MARTI
Martıyı okuduğumda lise son sınıf öğrencisi olarak o hayal ettiğim özgürlüğe kimsenin sahip olamayacağı ile yüzleşmek için uygun bir yaş olmadığını düşünüyorum.
Havada onca soru varken o yaşta yenilerini eklemek çok da akıllıca bir iş değil ki nitekim o sorularının büyük kısmı bunca zaman cevapsız kalmış bir o kadar daha cevapsız kalacak belli ki Anton Çehov tüm bunlara oyununda hınzır hınzır gülerek cevap veriyor.
O da aynı Charles Bukovski gibi mezarına çabalama tadında bir sonla bağlıyor tüm soruları.
Eski kuşak ile yeni kuşağın çatışmalarının, iletişimsizlikle beraber herkesin kendi dünyasına sahip olması, anne-çocuk, sevme-ilgisizlik, saygı-önemsememe arasında gidip gelen arada nefes almaya çalışan insanlar sıradan, göze batmayan hayatlar sürüyorlar.

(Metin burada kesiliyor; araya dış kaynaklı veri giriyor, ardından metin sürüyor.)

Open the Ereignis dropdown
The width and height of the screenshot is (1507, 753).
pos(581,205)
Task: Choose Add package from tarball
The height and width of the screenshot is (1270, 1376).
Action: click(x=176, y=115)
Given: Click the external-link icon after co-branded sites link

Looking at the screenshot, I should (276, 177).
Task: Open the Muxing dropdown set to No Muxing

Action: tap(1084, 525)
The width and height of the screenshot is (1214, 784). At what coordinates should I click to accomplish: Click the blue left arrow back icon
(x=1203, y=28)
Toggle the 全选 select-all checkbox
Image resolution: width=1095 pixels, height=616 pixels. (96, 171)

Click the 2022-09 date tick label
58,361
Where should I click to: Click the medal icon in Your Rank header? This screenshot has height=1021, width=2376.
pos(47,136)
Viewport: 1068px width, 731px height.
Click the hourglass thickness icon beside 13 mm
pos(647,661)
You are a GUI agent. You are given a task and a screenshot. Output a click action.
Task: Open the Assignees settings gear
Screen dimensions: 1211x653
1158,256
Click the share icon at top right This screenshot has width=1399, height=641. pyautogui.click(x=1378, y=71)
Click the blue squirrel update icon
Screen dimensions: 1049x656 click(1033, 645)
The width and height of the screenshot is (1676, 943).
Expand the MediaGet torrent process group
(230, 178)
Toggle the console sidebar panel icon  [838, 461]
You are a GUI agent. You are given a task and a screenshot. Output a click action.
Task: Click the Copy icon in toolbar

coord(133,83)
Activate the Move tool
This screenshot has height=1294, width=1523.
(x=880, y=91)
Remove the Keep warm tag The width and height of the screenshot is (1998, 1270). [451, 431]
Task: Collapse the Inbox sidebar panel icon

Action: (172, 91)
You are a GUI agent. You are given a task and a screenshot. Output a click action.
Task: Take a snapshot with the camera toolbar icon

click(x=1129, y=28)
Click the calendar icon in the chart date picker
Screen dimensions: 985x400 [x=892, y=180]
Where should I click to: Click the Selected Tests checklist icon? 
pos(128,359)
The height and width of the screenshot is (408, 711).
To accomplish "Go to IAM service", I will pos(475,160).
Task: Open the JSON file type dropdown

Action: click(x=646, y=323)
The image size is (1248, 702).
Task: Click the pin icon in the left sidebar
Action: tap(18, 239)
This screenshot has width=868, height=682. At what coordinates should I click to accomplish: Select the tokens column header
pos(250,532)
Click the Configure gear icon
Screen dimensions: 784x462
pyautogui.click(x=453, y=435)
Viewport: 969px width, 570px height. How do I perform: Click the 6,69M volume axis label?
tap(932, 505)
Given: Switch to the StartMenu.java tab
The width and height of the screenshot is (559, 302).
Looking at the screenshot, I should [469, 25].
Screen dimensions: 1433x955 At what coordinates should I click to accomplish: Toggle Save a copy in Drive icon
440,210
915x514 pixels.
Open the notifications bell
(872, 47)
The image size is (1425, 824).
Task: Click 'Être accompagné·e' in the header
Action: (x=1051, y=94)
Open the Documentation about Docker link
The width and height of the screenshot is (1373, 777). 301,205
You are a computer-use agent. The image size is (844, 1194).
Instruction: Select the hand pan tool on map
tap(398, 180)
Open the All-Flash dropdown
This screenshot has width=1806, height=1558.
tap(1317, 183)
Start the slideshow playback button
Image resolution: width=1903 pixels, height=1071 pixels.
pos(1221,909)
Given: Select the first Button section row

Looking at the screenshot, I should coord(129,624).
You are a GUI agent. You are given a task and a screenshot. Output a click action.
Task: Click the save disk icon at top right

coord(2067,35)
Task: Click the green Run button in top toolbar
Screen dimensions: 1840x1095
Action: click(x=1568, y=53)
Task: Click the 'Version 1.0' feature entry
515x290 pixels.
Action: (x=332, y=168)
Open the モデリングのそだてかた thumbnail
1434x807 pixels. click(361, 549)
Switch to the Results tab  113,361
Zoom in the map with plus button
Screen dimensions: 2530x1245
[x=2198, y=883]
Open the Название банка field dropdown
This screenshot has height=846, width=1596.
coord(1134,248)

Kimisi kafasında beyaz tellerle, kimisi hormonların tavan yaptığı ergenliğinde, kimisi ne arada ne derede bir yerlerde sonucun kaçınılmaz olduğu endişesini zaman zaman hatırlayarak yaşayıp gidiyor işte.
Elde kalanlarla yetinmek değimine yeni yeni anlamlar yüklemek için sevdiklerinizle vakit geçirmek, yeni insanlar tanımak, doğa ile baş başa olmak ta ki sizi de arasına almaya hazır olan bitmişlik hissi ile karşılaşana dek. Yolunuzu onunla denk getirmemenizi dilerim.
Sizinle karşılaşmaması için sürekli yer değiştirmeniz gerekir. Nasıl mı?
Uğraştığınız şeylere sürekli yenilerini ekleyin. İlla her şeyi tam yapmanıza gerek yok.
Çok fazla melankolik olmayın. Dozunu tutturamayabilirsiniz.
Bol bol evden çıkın.
Mecburiyet hissedeceğiniz şeylere çok fazla girişmeyin.
Günlük programlarınızda doğaçlama yapabileceğiniz alanlar yaratın.
Benden söylemesi, uygulaması sizden….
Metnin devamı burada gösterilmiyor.